If I have an existing user from production, I might ensure they exist on this system, with a standard password for the login. I can script out all the permissions and ensure the user on my development instance works the same as production knowing production credentials or having simple security.
Having a known set of logins and users makes development work easier. I prefer to use standard names on my development databases, with standard roles that simulate the way that different users will connect in production. This ensures I am testing security under contexts other than my own.
I have shown two ways to do this, with separate query windows for each login and by changing context. Of these, I find that separate windows, often on separate monitors allow me to keep developing in one window without confusion. I can easily copy and paste code from my developer connection to a normal user connection for easy testing. The context switch sometimes causes me issues, especially when I create errors and the REVERT doesn’t execute.

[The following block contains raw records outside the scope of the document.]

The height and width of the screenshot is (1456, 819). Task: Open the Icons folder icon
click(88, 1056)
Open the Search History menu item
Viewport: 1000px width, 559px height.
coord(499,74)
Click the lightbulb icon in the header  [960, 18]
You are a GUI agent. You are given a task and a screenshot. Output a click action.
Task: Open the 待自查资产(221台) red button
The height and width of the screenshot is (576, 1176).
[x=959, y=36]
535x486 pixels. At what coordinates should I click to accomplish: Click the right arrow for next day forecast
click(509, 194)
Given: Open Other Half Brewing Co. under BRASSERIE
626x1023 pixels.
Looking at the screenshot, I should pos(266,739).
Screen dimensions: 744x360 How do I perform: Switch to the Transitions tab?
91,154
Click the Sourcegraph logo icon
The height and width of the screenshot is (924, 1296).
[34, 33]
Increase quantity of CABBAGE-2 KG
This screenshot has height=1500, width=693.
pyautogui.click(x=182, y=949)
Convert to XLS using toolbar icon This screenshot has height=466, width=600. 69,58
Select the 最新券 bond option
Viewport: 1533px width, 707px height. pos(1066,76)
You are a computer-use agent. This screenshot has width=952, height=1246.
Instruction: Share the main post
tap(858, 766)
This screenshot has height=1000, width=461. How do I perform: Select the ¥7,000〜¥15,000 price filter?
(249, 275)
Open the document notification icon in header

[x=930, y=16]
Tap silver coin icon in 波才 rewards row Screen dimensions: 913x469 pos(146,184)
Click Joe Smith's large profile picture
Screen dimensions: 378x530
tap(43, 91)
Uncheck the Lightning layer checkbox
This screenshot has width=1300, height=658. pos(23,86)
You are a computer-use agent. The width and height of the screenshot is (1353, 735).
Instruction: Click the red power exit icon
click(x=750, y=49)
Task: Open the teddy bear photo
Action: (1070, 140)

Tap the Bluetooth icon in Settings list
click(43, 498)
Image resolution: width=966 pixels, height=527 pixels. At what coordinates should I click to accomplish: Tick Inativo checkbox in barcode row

It is important to test your application, both the features and security. Many of the software bugs and problems experienced by users come from inadequate testing. With many systems under constant probing and attack, good development habits can help ensure we do not accidentally release code without vulnerabilities that could cause data breaches. This also helps ensure we deploy code that our users can execute without simple security errors.